Department of Chemical and Biomolecular Engineering, University of Nebraska, Lincoln, Nebraska, USA

Introduction: Glioblastoma is the most aggressive and deadly brain cancer. Studies attribute the high drug resistance and recurrence of glioblastoma to the existence of a small population of cells termed the tumor-initiating cells (TICs) within the tumor mass. These TICs are very valuable for developing new drugs for treating glioblastoma. Massive numbers of TICs are needed to deliver on the biomedical promise of these cells. However, the cost-effective production of large numbers of high-quality glioblastoma TICs for drug discovery with current cell culturing technologies remains very challenging. In vivo, glioblastoma TICs reside in 3D microenvironments that have plenty of cell-cell and cell-ECM (extracellular matrix) interactions, sufficient supply of nutrients, oxygen, and growth factors, and no or minimal hydrodynamic stresses. We designed the AlgTubes to mimic these in vivo microenvironments for culturing glioblastoma TICs. The hydrogel tubes created cell-friendly microspaces that allowed TICs to interact with each other and expand. Meanwhile, the tubes protected TICs from hydrodynamic stresses in the culture vessel and confined the cell mass less than 400 µm (in radial diameter) to ensure efficient mass transport during the entire culture. This method can be applied for the scalable production of glioblastoma TICs at affordable cost for drug discovery.

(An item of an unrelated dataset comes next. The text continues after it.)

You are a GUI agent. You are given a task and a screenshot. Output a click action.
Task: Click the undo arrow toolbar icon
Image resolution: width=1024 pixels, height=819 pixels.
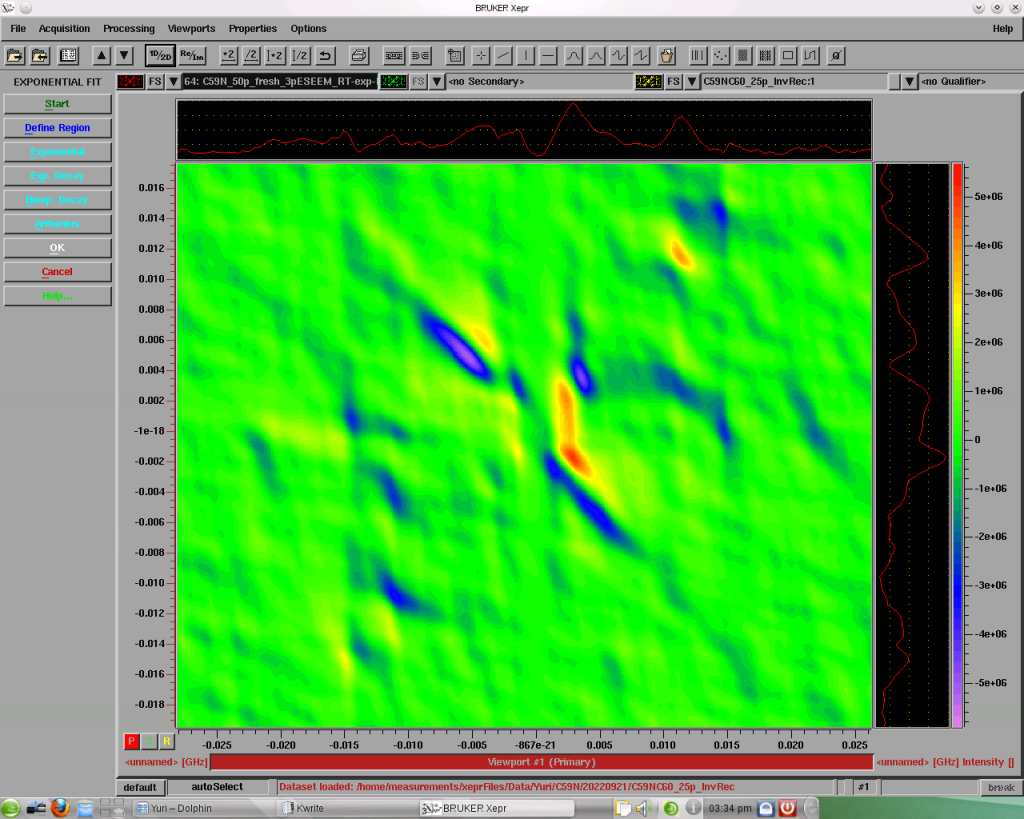[325, 55]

Materials and Methods: To establish these cell lines, the tumor samples were dissociated into single cells with 0.5% trypsin and then cultured in NeurocultTM medium supplemented with bFGF, EGF, and heparin. A micro-extruder was fabricated to process AlgTubes. 2% Hyaluronic acid (HA) solution containing single glioblastoma TICs is pumped into the central channel and 1.5% alginate solution in 145 mM NaCl is pumped into the side channel of the micro-extruder. The corresponding coaxial core-shell flow is extruded into a 100 mM Ca2+ buffer, which instantly crosslinks the alginates solution to form a hydrogel shell to make AlgTubes. Subsequently, cells laden AlgTubes were transferred to 6-well plate for culturing with the medium. The medium was changed daily. To passage cells, the AlgTubes were dissolved with 0.5 mM EDTA for 5 minutes. The released cell mass was collected and treated with 0.05% trypsin at 37 ºC for 5 minutes and dissociated into single cells for the following culture.

Results and Discussion: Primary glioblastoma TICs (L0, L1, and L2) from different donors could be efficiently cultured in AlgTubes with high growth rate (~700-fold expansion/14 days) and high volumetric yield (~3.0x108 cells/mL). With this yield, it will take about 30 milliliters of AlgTubes to generate ~1×1010 glioblastoma TICs. To assess whether the AlgTubes support long-term culturing of glioblastoma TICs, all the three lines (L0, L1, and L2) were continuously cultured for 10 passages (e.g. about two months). After the long-term culture in AlgTubes, these cells still expressed the TIC markers Nestin, Sox2, CD44, Olig2, CD133, and CD15. Our results showed TICs cultured for long-term in AlgTubes retained their capability to differentiate into neurons and glia cells or re-initiate tumors in vivo. Additionally, AlgTubes-based bioreactors could be readily built for the scalable production of TICs. Our comparative studies showed the AlgTubes offered significant advantages over the 2D, static 3D, and dynamic 3D suspension culturing in terms of cell growth rate and yield. To our best knowledge, this is the first that utilizes alginate hydrogel tubes for successful TICs expansion.

Conclusion: In conclusion, we developed a new method for culturing glioblastoma TICs with high efficiency. It is simple, scalable and cost-effective. We believe the technology is a valuable tool for developing therapies targeted to TICs. The AlgTubes will be of broad interest to individual laboratories, institutions, and biotechnology companies working on developing new cancer therapies.